◆ **Work request**
Every entry, from the first line to the last, should be output exactly.

[Stored data]
◆ ◆ ◆ ◆ ◆

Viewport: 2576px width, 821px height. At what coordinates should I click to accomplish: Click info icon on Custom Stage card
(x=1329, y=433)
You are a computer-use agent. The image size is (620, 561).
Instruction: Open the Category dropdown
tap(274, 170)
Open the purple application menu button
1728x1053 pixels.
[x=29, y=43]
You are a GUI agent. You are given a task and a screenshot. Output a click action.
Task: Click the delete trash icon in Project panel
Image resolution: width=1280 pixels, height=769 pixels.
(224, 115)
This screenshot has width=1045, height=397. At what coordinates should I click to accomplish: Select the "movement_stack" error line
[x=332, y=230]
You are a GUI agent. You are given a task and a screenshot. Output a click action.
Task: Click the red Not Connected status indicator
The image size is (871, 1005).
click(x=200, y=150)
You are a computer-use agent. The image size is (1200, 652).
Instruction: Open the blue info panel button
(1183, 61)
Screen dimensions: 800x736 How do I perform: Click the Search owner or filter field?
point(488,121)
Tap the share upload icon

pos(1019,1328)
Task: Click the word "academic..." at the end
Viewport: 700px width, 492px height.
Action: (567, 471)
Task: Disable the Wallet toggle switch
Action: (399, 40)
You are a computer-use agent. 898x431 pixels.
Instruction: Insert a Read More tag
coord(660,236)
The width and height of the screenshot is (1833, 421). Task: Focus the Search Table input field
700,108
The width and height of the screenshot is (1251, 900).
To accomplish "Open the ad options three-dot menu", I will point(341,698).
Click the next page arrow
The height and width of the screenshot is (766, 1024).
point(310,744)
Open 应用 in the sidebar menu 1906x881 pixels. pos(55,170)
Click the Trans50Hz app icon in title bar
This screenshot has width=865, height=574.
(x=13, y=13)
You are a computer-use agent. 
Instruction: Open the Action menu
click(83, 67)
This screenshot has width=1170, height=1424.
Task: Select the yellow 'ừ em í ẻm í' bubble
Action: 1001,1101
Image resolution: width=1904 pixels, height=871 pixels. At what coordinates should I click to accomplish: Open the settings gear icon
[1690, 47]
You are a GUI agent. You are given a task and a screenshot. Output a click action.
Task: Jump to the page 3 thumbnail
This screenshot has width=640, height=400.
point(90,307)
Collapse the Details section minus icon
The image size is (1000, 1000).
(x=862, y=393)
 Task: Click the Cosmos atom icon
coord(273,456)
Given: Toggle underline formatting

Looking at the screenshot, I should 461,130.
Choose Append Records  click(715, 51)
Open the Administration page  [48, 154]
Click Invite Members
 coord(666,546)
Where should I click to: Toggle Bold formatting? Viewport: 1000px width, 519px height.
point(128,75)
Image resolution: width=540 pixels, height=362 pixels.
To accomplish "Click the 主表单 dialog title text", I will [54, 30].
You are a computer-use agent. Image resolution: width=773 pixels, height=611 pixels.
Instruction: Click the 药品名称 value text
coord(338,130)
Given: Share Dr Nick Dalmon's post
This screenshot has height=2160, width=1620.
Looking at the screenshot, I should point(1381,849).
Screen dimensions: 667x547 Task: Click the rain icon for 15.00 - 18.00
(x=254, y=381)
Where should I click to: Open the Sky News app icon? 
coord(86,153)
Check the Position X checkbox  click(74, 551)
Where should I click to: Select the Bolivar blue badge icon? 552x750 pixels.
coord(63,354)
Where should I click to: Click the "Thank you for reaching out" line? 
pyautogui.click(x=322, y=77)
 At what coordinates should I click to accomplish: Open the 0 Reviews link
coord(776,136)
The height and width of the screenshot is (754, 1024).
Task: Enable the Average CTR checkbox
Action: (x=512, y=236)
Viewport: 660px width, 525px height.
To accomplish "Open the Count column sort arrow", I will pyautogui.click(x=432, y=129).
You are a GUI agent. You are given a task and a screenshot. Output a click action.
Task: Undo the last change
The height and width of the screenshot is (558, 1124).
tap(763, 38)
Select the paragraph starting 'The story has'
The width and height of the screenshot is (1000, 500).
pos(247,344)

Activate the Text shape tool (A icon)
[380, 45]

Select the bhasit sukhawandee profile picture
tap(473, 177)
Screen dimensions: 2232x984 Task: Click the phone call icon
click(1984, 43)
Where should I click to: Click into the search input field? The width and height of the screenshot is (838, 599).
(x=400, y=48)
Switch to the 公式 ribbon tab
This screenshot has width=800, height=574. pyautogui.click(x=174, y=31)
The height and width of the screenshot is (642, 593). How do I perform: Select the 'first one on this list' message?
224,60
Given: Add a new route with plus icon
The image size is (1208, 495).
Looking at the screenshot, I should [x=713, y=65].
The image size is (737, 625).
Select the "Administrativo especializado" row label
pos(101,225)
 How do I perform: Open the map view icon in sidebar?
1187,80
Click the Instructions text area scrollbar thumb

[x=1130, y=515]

◆ ◆ ◆ ◆ ◆

◆ **Response area**
Viewport: 2576px width, 821px height. At what coordinates should I click to accomplish: Click info icon on Custom Stage card
(x=1329, y=433)
You are a computer-use agent. The image size is (620, 561).
Instruction: Open the Category dropdown
tap(274, 170)
Open the purple application menu button
1728x1053 pixels.
[x=29, y=43]
You are a GUI agent. You are given a task and a screenshot. Output a click action.
Task: Click the delete trash icon in Project panel
Image resolution: width=1280 pixels, height=769 pixels.
(224, 115)
This screenshot has width=1045, height=397. At what coordinates should I click to accomplish: Select the "movement_stack" error line
[x=332, y=230]
You are a GUI agent. You are given a task and a screenshot. Output a click action.
Task: Click the red Not Connected status indicator
The image size is (871, 1005).
click(x=200, y=150)
You are a computer-use agent. The image size is (1200, 652).
Instruction: Open the blue info panel button
(1183, 61)
Screen dimensions: 800x736 How do I perform: Click the Search owner or filter field?
point(488,121)
Tap the share upload icon

pos(1019,1328)
Task: Click the word "academic..." at the end
Viewport: 700px width, 492px height.
Action: (567, 471)
Task: Disable the Wallet toggle switch
Action: (399, 40)
You are a computer-use agent. 898x431 pixels.
Instruction: Insert a Read More tag
coord(660,236)
The width and height of the screenshot is (1833, 421). Task: Focus the Search Table input field
700,108
The width and height of the screenshot is (1251, 900).
To accomplish "Open the ad options three-dot menu", I will point(341,698).
Click the next page arrow
The height and width of the screenshot is (766, 1024).
point(310,744)
Open 应用 in the sidebar menu 1906x881 pixels. pos(55,170)
Click the Trans50Hz app icon in title bar
This screenshot has width=865, height=574.
(x=13, y=13)
You are a computer-use agent. 
Instruction: Open the Action menu
click(83, 67)
This screenshot has width=1170, height=1424.
Task: Select the yellow 'ừ em í ẻm í' bubble
Action: 1001,1101
Image resolution: width=1904 pixels, height=871 pixels. At what coordinates should I click to accomplish: Open the settings gear icon
[1690, 47]
You are a GUI agent. You are given a task and a screenshot. Output a click action.
Task: Jump to the page 3 thumbnail
This screenshot has width=640, height=400.
point(90,307)
Collapse the Details section minus icon
The image size is (1000, 1000).
(x=862, y=393)
 Task: Click the Cosmos atom icon
coord(273,456)
Given: Toggle underline formatting

Looking at the screenshot, I should 461,130.
Choose Append Records  click(715, 51)
Open the Administration page  [48, 154]
Click Invite Members
 coord(666,546)
Where should I click to: Toggle Bold formatting? Viewport: 1000px width, 519px height.
point(128,75)
Image resolution: width=540 pixels, height=362 pixels.
To accomplish "Click the 主表单 dialog title text", I will [54, 30].
You are a computer-use agent. Image resolution: width=773 pixels, height=611 pixels.
Instruction: Click the 药品名称 value text
coord(338,130)
Given: Share Dr Nick Dalmon's post
This screenshot has height=2160, width=1620.
Looking at the screenshot, I should point(1381,849).
Screen dimensions: 667x547 Task: Click the rain icon for 15.00 - 18.00
(x=254, y=381)
Where should I click to: Open the Sky News app icon? 
coord(86,153)
Check the Position X checkbox  click(74, 551)
Where should I click to: Select the Bolivar blue badge icon? 552x750 pixels.
coord(63,354)
Where should I click to: Click the "Thank you for reaching out" line? 
pyautogui.click(x=322, y=77)
 At what coordinates should I click to accomplish: Open the 0 Reviews link
coord(776,136)
The height and width of the screenshot is (754, 1024).
Task: Enable the Average CTR checkbox
Action: (x=512, y=236)
Viewport: 660px width, 525px height.
To accomplish "Open the Count column sort arrow", I will pyautogui.click(x=432, y=129).
You are a GUI agent. You are given a task and a screenshot. Output a click action.
Task: Undo the last change
The height and width of the screenshot is (558, 1124).
tap(763, 38)
Select the paragraph starting 'The story has'
The width and height of the screenshot is (1000, 500).
pos(247,344)

Activate the Text shape tool (A icon)
[380, 45]

Select the bhasit sukhawandee profile picture
tap(473, 177)
Screen dimensions: 2232x984 Task: Click the phone call icon
click(1984, 43)
Where should I click to: Click into the search input field? The width and height of the screenshot is (838, 599).
(x=400, y=48)
Switch to the 公式 ribbon tab
This screenshot has width=800, height=574. pyautogui.click(x=174, y=31)
The height and width of the screenshot is (642, 593). How do I perform: Select the 'first one on this list' message?
224,60
Given: Add a new route with plus icon
The image size is (1208, 495).
Looking at the screenshot, I should [x=713, y=65].
The image size is (737, 625).
Select the "Administrativo especializado" row label
pos(101,225)
 How do I perform: Open the map view icon in sidebar?
1187,80
Click the Instructions text area scrollbar thumb

[x=1130, y=515]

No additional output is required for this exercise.